## [Excerpted text]
····················
[linux-lvm] Replacing a physical volume

Jetkins at austinlogistics.com Jetkins at austinlogistics.com
Fri Dec 3 17:55:32 UTC 2004

The response to my last question was somewhat underwhelming, and I wonder
if I scared people off by introducing RAID into the equation, so let's
rephrase it as if we were dealing with individual disks (since that's
exactly how the OS sees them anyway)...

*  Let's assume I have three SCSI disks, /dev/sda through sdc, and I'm
running LVM1.

*  /dev/sda contains my non-LVM system partitions and doesn't enter into
the discussion.

*  I originally created a PV on the entire second disk (/dev/sdb) and
created several LV's on it.

*  Subsequently, I created a second PV on a partition on the third disk
(/dev/sdc1), and pvmove'd all the LVM data to that PV.  I then used
vgreduce to remove /dev/sdb from the VG.  I now have the following:

      # pvscan
      pvscan -- reading all physical volumes (this may take a while...)
····················
## [Raw data]
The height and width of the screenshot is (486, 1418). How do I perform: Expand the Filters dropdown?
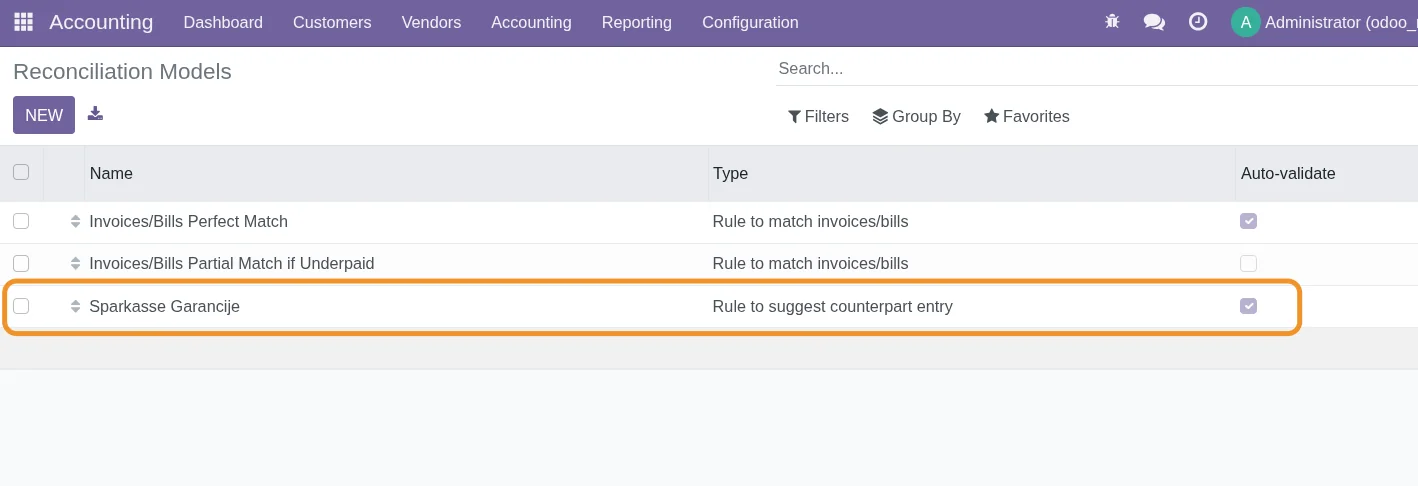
····················
## [List of tasks]
a: Please reproduce the part of the LVM mailing list post that opens with the words containing "Jetkins at austinlogistics.com Jetkins" and closes with "the discussion.".
b: List every distinct device path beginning with "/dev/" that the LVM mailing list post mentions.
c: According to the LVM mailing list post, which LVM version is the writer running?

## [Answers per task]
a:
Jetkins at austinlogistics.com Jetkins at austinlogistics.com
Fri Dec 3 17:55:32 UTC 2004

The response to my last question was somewhat underwhelming, and I wonder
if I scared people off by introducing RAID into the equation, so let's
rephrase it as if we were dealing with individual disks (since that's
exactly how the OS sees them anyway)...

*  Let's assume I have three SCSI disks, /dev/sda through sdc, and I'm
running LVM1.

*  /dev/sda contains my non-LVM system partitions and doesn't enter into
the discussion.

b:
/dev/sda
/dev/sdb
/dev/sdc1

c: LVM1